The Digest:
The Taliban has introduced a new 90-page penal code in Afghanistan that effectively legalises domestic violence by criminalising only abuse resulting in "broken bones or open wounds," according to human rights group Rawadari . Under Article 32, husbands who beat their wives with "obscene force" causing visible fractures face a maximum of just 15 days imprisonment, provided the wife can prove the abuse in court . Other forms of physical, psychological, or sexual violence are not explicitly prohibited . The code also allows imprisonment of women for up to three months if they visit relatives without their husband's permission . The law replaces the 2009 Elimination of Violence Against Women (EVAW) law and has been condemned by the UN Security Council, which called for its repeal .
Key Points:
- The code creates a dangerous legal framework where non-fracture domestic violence is effectively permitted, endangering millions of Afghan women and children .

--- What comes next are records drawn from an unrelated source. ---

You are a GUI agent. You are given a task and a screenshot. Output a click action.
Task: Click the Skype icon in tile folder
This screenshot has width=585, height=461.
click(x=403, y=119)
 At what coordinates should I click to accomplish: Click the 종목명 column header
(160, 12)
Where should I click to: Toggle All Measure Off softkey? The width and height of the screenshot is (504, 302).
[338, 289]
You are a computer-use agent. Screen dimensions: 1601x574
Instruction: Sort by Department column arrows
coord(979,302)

- Women's rights activists warn that the high evidentiary threshold makes justice virtually impossible for abuse victims .

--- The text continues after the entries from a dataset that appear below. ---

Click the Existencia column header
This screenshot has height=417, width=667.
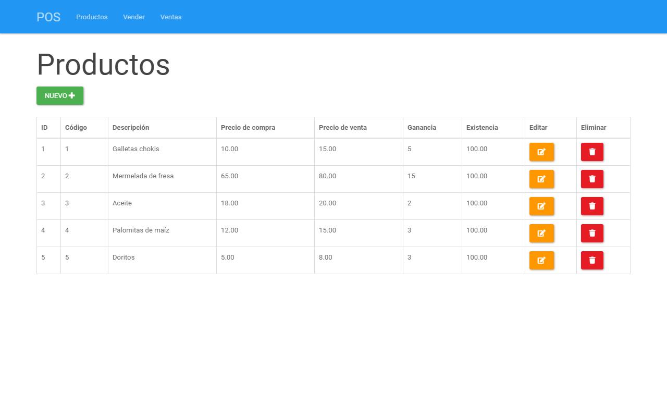482,128

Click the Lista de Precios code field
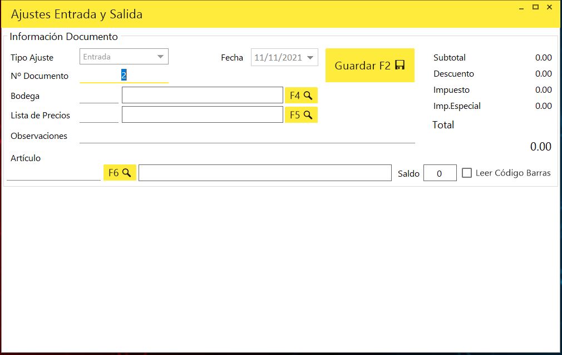tap(99, 115)
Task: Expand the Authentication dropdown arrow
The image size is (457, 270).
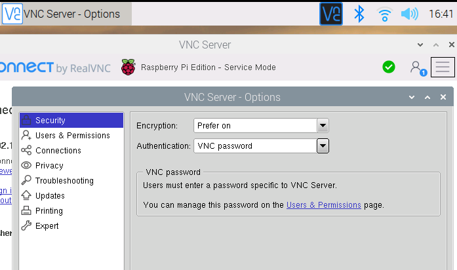Action: coord(322,146)
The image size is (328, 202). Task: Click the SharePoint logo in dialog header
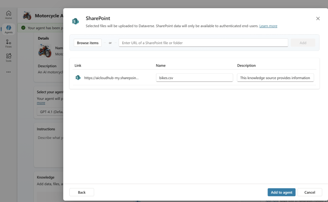(75, 21)
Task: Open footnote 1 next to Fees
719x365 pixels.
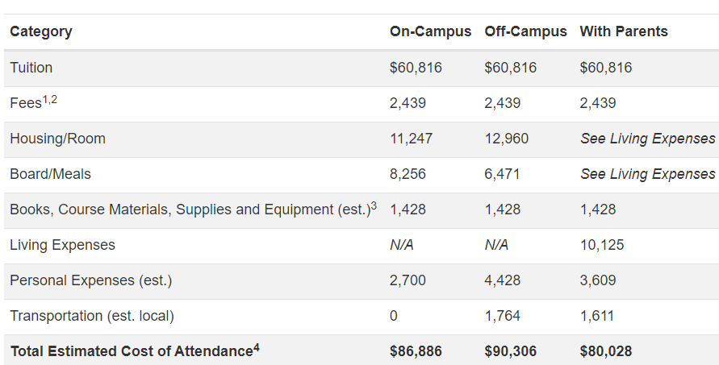Action: (x=44, y=98)
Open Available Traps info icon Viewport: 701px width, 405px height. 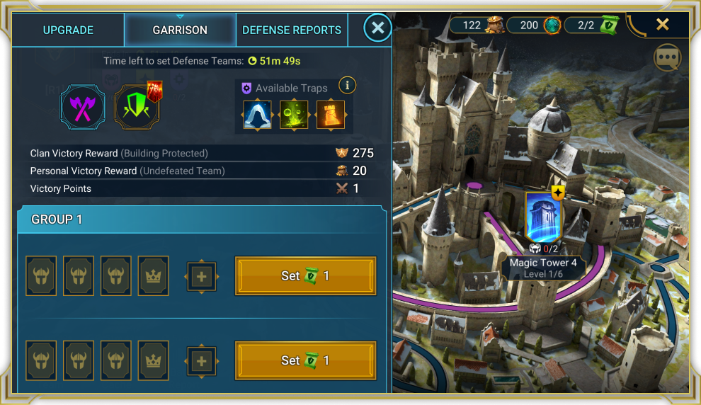[348, 85]

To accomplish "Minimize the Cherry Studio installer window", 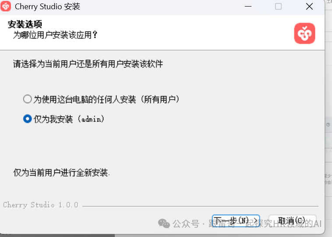I will [248, 7].
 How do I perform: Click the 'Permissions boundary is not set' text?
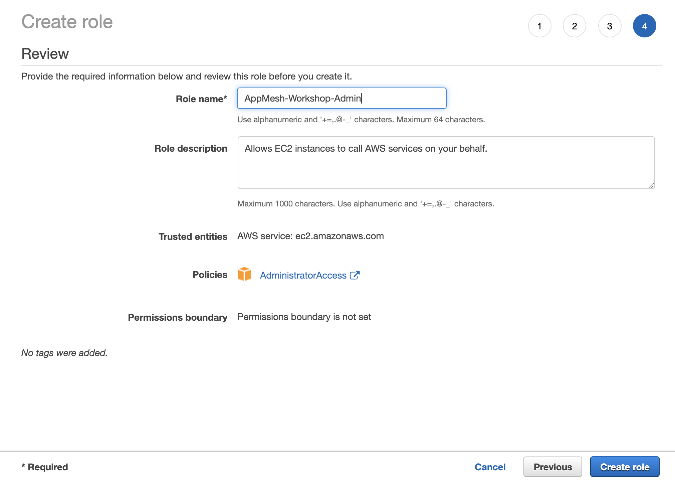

- The law's requirement for women to obtain husband's permission to visit family removes a critical escape route for those fleeing domestic violence .
- This signals the Taliban's systematic dismantling of women's legal protections, with the UN warning it undermines efforts to reintegrate Afghanistan internationally .
- The timing, following international calls for inclusive governance, represents a deliberate rejection of global human rights standards .
The UN and human rights groups are urgently calling on the Taliban to halt implementation and on the international community to use all legal instruments to prevent the code's enforcement.